It will be great if it works. No doubt the engineers and designers know what they are doing, but it is all of us, in conjunction with our political leaders, who have to make a better effort in protecting our planet.


The simple pleasure of sitting down on a timber bench looking out to sea and sky, was a moment of extraordinary wonder and pleasure. 


I know it’s not always swimming weather in Ireland but however wintery or miserable it may be on a summer’s day, the water for the majority of people is easily warm enough for a swim. My father kept insisting that September was the best month for swimming in the sea in Ireland as it had the heat of the summer in it.
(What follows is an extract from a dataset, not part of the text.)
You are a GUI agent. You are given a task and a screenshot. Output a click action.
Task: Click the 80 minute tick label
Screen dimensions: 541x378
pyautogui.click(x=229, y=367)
The sea has a special charm for me and evokes great memories. I recall swimming with my father at the strand in Castlegregory when he was 92. He walked down to the water in his flip flops, I holding one hand, he had his stick in his other hand; as soon as he was afloat I threw the flip-flops on to the sand along with his stick, and off we went a-swimming. How can I forget such a moment. 


That Tuesday I was swimming in Castlegregory, looking out to sea, I kept thinking how it must have looked just like that when my grandfather was swimming there in the 19th century. And then my father learned to swim in that same spot before the 1916 Rising.


Maybe even my great grandfather or great grandmother were swimming there before my grandfather.


With all our advancement, our technological knowhow, and now the approach of ever more sophisticated AI, isn’t it ironic that the simple pleasure and fun of swimming is hard to beat.


Austrian poet and novelist Rainer Maria Rilke (1875 - 1926) gets it when he says: ‘When anxious, uneasy and bad thoughts come, I go to the sea, and the sea drowns them out with its great wide sounds, cleanses me with its noise, and imposes a rhythm upon everything in me that is bewildered and confused.’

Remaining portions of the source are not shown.